According to the online docs, there is a 64K row limit and you can work out the row size by using:
row length = 1
+ (sum of column lengths)
+ (number of NULL columns + delete_flag + 7)/8
+ (number of variable-length columns)
You need to keep in mind that the column lengths aren't a one-to-one mapping of their size. For example, CHAR(10) CHARACTER SET utf8
requires three bytes for each of the ten characters since that particular encoding has to account for the three-bytes-per-character property of utf8
(that's MySQL's utf8
encoding rather than "real" UTF-8, which can have up to four bytes).
But, if your row size is approaching 64K, you may want to examine the schema of your database. It's a rare table that needs to be that wide in a properly set up (3NF) database - it's possible, just not very common.
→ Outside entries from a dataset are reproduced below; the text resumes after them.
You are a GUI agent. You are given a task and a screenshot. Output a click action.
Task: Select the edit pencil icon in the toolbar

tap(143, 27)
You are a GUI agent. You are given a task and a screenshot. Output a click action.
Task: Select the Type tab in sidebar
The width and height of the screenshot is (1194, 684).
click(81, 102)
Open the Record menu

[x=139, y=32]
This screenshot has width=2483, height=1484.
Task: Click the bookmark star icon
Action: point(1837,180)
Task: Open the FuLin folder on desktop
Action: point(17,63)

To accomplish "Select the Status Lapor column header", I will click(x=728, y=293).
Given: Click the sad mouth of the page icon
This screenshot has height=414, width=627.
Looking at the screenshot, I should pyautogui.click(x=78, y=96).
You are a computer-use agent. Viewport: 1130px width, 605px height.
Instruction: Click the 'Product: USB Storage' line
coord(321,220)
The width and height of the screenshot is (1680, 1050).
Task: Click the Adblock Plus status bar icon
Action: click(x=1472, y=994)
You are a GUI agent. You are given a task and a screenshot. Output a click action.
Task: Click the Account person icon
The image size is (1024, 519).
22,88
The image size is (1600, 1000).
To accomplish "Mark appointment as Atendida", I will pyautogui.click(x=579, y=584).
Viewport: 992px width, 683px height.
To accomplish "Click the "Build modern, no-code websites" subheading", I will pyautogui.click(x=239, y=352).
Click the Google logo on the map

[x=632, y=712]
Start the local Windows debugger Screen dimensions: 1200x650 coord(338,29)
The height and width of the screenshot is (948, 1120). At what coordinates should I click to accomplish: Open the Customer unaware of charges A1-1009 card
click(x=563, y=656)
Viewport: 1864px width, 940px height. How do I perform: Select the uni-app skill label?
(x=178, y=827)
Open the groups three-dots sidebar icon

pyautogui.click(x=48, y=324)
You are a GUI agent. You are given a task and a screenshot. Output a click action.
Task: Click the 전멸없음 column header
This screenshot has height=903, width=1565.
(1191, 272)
If you want to use more than that, you can use the BLOB
or TEXT
types. These do not count against the 64K limit of the row (other than a small administrative footprint) but you need to be aware of other problems that come from their use, such as not being able to sort using the entire text block beyond a certain number of characters (though this can be configured upwards), forcing temporary tables to be on disk rather than in memory, or having to configure client and server comms buffers to handle the sizes efficiently.
The sizes allowed are:
TINYTEXT 255 (+1 byte overhead)
TEXT 64K - 1 (+2 bytes overhead)
MEDIUMTEXT 16M - 1 (+3 bytes overhead)
LONGTEXT 4G - 1 (+4 bytes overhead)
You still have the byte/character mismatch (so that a MEDIUMTEXT utf8
column can store "only" about half a million characters, (16M-1)/3 = 5,592,405
) but it still greatly expands your range.